Un percorso “nello scavo/del sommerso” per definire un segmento di maturazione interiore, per fotografare e mettere in luce gli attimi più significativi della vita “ch’è una e non ritorna” se non alla moviola, per analizzare e ricordare a se stessi l’essenza dell’immanente e svolgere, tramite la poesia, una matassa apparentemente indistricabile di emozioni, che – altrimenti – rimanendo prigioniere dell’intimo e quindi inespresse, porterebbero a patire un senso di impotenza, l’essere “come cenere all’aria”.
La poesia, benché filtro del pensiero tale da alterare già di per sé la struttura dello stesso e da rendere comunque mediato al lettore qualsiasi concetto, è quindi strumento imprescindibile e accessorio inseparabile di quelle “notti di incanto”, quando “Il sonno sembra quasi/offendere” un nuovo germoglio di sensazione e scrivere diventa l’unico rimedio per non offuscare il rinnovato bisogno di raccoglierne i frutti, portandoli, appunto, a maturazione. Per quanto effimeri, fugaci, circoscritti a una percezione, limitati a una labile frazione dell’esistenza, “piccoli”, queste istantanee rappresentazioni del vivere, “istanti”, rimarranno impressi, indelebili, mai sepolti dalla polvere dell’oblio, anzi a più riprese richiamati al presente dell’interminabile evolversi e perciò “indimenticati”.

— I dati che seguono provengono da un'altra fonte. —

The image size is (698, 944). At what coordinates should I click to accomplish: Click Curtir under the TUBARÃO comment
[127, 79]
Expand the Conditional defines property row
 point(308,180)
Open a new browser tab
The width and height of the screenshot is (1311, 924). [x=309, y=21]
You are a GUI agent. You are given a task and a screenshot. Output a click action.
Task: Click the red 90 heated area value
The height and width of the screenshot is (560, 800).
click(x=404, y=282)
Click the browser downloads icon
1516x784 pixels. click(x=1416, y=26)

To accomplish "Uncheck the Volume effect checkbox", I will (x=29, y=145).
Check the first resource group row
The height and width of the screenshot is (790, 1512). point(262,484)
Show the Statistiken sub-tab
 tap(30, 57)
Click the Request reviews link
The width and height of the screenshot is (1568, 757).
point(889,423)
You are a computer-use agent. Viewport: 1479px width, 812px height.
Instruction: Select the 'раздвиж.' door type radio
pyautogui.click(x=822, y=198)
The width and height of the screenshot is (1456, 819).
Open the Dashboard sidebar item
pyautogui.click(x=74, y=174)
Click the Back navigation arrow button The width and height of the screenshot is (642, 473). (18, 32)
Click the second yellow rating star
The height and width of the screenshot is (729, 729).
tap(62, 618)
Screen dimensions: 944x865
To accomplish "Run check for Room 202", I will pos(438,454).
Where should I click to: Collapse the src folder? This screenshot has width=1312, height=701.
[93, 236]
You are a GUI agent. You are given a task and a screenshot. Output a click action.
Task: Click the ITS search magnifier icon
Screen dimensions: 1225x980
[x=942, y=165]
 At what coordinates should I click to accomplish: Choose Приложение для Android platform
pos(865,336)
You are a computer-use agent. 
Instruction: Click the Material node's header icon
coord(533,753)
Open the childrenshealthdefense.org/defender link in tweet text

Un circuito di comparazione di esperienze dell’anima sicuramente troppo autobiografico per avere la presunzione di costituire insegnamento, ma che in ogni caso è dettato dall’esigenza di “gridare/che non sono un angelo” come a voler suggerire che non si può e non si deve fuggire davanti ai propri errori e che tuttavia si è capaci di tratteggiare i sentimenti più nobili con la coerenza di abbracciare anche le scelte più difficili del proprio percorso interiore, con l’ausilio di tutte le risorse positive di cui si dispone, dei valori morali che pervengono dalle passate esperienze, da una sana dose di autocritica e di “carte, inchiostro e cuor dolente”.